=== TEXT PROVIDED ===
In honor of International Day of the Girl (October 11), Abby Palko shares reflections on ways that authors explore the complexities of girlhood. Ms. Palko is Director of the Maxine Platzer Lynn Women’s Center at the University of Virginia.

This article, reprinted with permission, is from the blog PALKO POV: Fictional Friends Who Embolden Us to Thrive.

 

FICTIONAL FRIENDS WHO EMBOLDEN US TO THRIVE

Every so often, my daughter tries to make me commit at dinner: “No, really, Mommy: what’s your favorite book?” I hedge: favorite 5 authors? Favorite series? Favorite book with yellow on the cover? To be fair, I was absurdly excited when I recently discovered the Japanese concept of tsundoku. “I tsundoku” explains so much of my life.

Photo by Abby Palko

If you insist that I select a single book, though, it would have to be L. M. Montgomery’s Emily of New Moon. This summer, my family traveled to Prince Edward Island. My daughter was reading Anne of Green Gables for her 6th grade summer reading and I seized the opportunity to reread Emily on location. As I’ve said before, I find Emily’s single-minded pursuit of her dreams inspiring. Emily chases her dreams and beauty with equal fervor. A cluster of asters spied on the cliff’s edge at the bay shore pulls Emily over the slope into danger: “She must get it – she had never seen farewell-summers of so dark and rich a purple.” But, as another character observes of her, “you always get what you go after, even with death slipping a thin wedge between.” Reaching for the purple stars myself, I felt the visceral pull of aspiration and the frisson of danger associated with it. While girls today are encouraged to follow their dreams, we still lack the social structures that would genuinely support this ambition. Furthermore, while girls are told they can be/do anything they want, they are also told their value lies in their physical appearance.

=== REQUIREMENT 1 ===
Answer these questions about the essay on girlhood, one line each:
(a) What position does Abby Palko hold?
(b) Where did the family travel this summer?
(c) Which book was the daughter reading for her 6th grade summer reading?
=== REQUIREMENT 2 ===
Continue the essay on girlhood and favorite books from its last sentence, in the same first-person voice.
The material after this passage isn't needed for what follows.

=== INFORMATION SUPPLIED ===
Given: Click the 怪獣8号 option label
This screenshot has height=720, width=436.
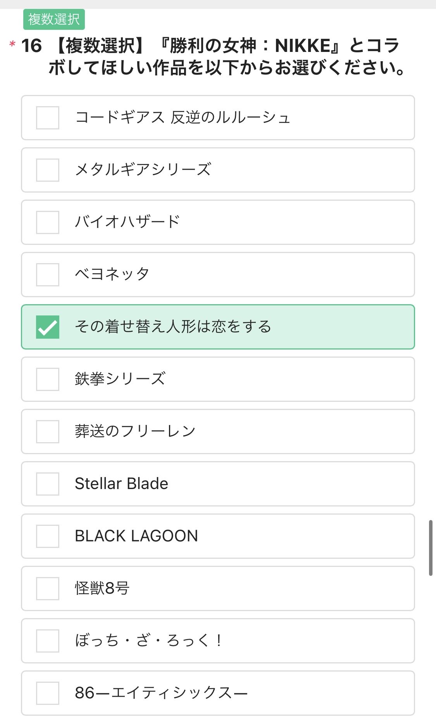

=== FINAL RESULT 1 ===
(a) Director of the Maxine Platzer Lynn Women's Center at the University of Virginia
(b) Prince Edward Island
(c) Anne of Green Gables

=== FINAL RESULT 2 ===
Photo by Abby Palko

Just as Heraclitus pointed out that “No man ever steps in the same river twice,” I would argue that no reader ever reads the same book twice. This time, reading it with my 11-year-old in the plane seat next to me, I was struck by Emily’s fierce defense of her personal space and her bodily autonomy. In an early scene, for example, when she is introduced to her Uncle Wallace, he subjects her to an uncomfortable ritual when “coldly he bent forward and kissed her cheek.” Emily reacts passionately to this violation:

A sudden way of indignation swept over Emily’s soul. How dared he kiss her – he had hated her father and disowned her mother! She would have none of his kisses. Flash-quick, she snatched her handkerchief from her pocket and wiped her outraged cheek.

Her other aunts and uncles witness this exchange and while even the most sympathetic of them struggle with their response to her assertive impulse, the narrative voice unequivocally calls out the outrage. And it reminds Emily’s readers that they too have a right to bodily autonomy.

Access to and control over children’s (and women’s) bodies has long been a contentious debate. Children (and women) have suffered in the process. Seeing the grieving orphan who knows that her next shelter will be provided by one of these relatives draw a boundary is heartening. In addition to providing a private way for tweens and teens to work through thoughts and feelings, YA literature holds great potential as a tool for starting conversations that young people should be having with trusted adults before moving on to college and the workplace, as Julia Jacobs recently pointed out. UVA alumna Maria Padian explores ways some of these issues play out on college campuses in the powerful Wrecked.

No reader ever reads the same book twice.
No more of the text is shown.